Mit Nathaniel Brown und Ismael Saibari haben die Münchner zum Start der Sommer-Transferperiode mehr als 100 Millionen Euro investiert. Bevor der Rekordmeister weitere Verstärkungen ins Visier nehmen kann, sollen zunächst Transfererlöse erzielt und die Gehaltskosten reduziert werden.
Dabei kommt Bewegung in die Personalplanungen.
Bayern steuert auf 40 Millionen Euro an Transfererlösen zu
Mit den festen Abgängen von Daniel Peretz zum FC Southampton, Jonah Kusi-Asare zum FC Fulham und Alexander Nübel zu Besiktas Istanbul hat der FC Bayern bereits rund 20 Millionen Euro eingenommen. Durch vereinbarte Bonuszahlungen könnte dieser Betrag künftig noch weiter steigen.
Weitere Einnahmen zeichnen sich bereits ab. Übereinstimmenden Medienberichten zufolge stehen auch Noel Aseko und Jonathan Asp Jensen unmittelbar vor einem Wechsel. Aseko wird mit Eintracht Frankfurt in Verbindung gebracht, während Asp Jensen vor einem Transfer zu Deportivo La Coruña stehen soll.
Beide Verkäufe könnten den Münchnern zusammen weitere 17 bis 19 Millionen Euro einbringen. Damit würde der FC Bayern die Marke von rund 40 Millionen Euro an Transfererlösen erreichen – und das mit Spielern, die in den sportlichen Planungen von Vincent Kompany keine Rolle mehr spielen.
Boey, Palhinha und Zaragoza sollen folgen

Damit dürfte die Arbeit von Max Eberl und Sportdirektor Christoph Freund allerdings noch längst nicht beendet sein. Auf der Verkaufsliste stehen weiterhin Sacha Boey, João Palhinha und Bryan Zaragoza.
Vor allem bei Palhinha hoffen die Bayern auf eine Ablösesumme im Bereich von 20 Millionen Euro. Für Boey und Zaragoza wäre der Rekordmeister Berichten zufolge bereits mit Erlösen von rund zehn Millionen Euro zufrieden.

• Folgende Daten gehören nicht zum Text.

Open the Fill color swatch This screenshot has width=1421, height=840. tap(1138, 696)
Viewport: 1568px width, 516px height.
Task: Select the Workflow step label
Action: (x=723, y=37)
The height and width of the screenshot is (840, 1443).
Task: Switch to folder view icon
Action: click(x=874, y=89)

Einfach werden diese Transfers jedoch nicht. Zwar gibt es für alle drei Spieler Interessenten, allerdings verfügen sie über gut dotierte Verträge in München. Dadurch könnten sich die Verhandlungen hinziehen. Im ungünstigsten Fall müssten die Bayern – ähnlich wie zuletzt bei Nübel – sogar eine Abfindung zahlen, um einzelne Spieler von der Gehaltsliste zu bekommen.
Für Eberl bleibt die Verkaufsoffensive damit eine der wichtigsten Aufgaben des Transfersommers. Erst wenn weitere Abgänge realisiert sind, dürfte der Rekordmeister bei möglichen Neuzugängen wieder aktiv werden.